1. What is “income annualisation” in the context of home loans?

Income annualisation refers to a process for assessing the borrowing capacity of people with irregular or seasonal incomes when it comes to home loans

Income annualisation helps lenders assess a borrower’s average or typical income based on historical financial data, providing a more accurate picture of their repayment capacity when earnings fluctuate. This process is useful for people with varying income, or those who earn through commissions and/or bonuses and allowances. 

2. Why do lenders need to annualise income?

Lenders annualise income for home loans to accurately assess a borrower’s ability to repay the loan, especially for people with inconsistent income throughout the year. Through income annualisation, lenders will not just look at a single month’s pay, providing an individual’s true earning potential.

3. Do all lenders accept annualised income the same way?

Lenders implement different policies to assess annualised income. Some are flexible, accepting a wider range of income sources which can greatly help people who have inconsistent income throughout the year. Meanwhile, some lenders have stricter guidelines and may ask for specific documents and income levels for loan applications.

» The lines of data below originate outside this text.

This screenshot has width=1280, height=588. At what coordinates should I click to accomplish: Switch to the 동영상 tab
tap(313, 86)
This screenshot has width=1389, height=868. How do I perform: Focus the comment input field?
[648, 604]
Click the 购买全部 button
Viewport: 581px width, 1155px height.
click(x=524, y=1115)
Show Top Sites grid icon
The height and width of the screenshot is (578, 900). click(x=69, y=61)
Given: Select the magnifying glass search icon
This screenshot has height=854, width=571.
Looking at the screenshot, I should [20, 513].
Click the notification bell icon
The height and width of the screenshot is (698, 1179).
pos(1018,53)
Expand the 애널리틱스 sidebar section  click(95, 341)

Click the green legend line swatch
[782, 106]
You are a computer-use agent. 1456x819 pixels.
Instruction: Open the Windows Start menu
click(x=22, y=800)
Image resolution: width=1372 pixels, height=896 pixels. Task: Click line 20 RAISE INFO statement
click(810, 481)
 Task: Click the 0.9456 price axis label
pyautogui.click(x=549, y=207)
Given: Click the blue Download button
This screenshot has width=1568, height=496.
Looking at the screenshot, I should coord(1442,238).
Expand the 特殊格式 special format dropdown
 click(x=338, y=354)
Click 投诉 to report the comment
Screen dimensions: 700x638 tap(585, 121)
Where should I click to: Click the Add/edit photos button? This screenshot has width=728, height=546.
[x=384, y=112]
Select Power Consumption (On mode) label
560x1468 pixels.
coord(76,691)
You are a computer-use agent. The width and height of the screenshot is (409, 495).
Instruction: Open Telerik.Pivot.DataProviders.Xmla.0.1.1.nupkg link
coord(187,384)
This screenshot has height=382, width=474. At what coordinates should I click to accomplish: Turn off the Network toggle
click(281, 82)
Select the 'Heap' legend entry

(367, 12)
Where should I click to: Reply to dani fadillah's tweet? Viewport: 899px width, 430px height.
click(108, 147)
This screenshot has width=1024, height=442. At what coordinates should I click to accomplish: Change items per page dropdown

Also, a lender’s risk tolerance can directly affect income annualisation applications. Those with higher risk tolerance may be willing to consider individuals with less predictable income sources. Our experienced mortgage brokers will advise you on what lenders suit your financial situation best.

4. How does annualising income impact my borrowing capacity?

Income annualisation can significantly affect your borrowing capacity for a home loan. An annualised income higher than your income in a single low-earning period leads to a higher borrowing capacity as lenders are confident you can repay the loan based on your overall earning potential.

Lower annualising income due to past income fluctuations or periods of low earnings can lead to lower borrowing capacity. Therefore, the impact of annualised income on your borrowing capacity depends on how the lender assesses your income and risk. 

Lenders typically do not need to annualise your income if you have consistent income over time. However, consistency generally results in higher borrowing capacity compared to income, which fluctuates significantly. Make sure your supporting documents are updated and complete to greatly influence the lender’s assessment.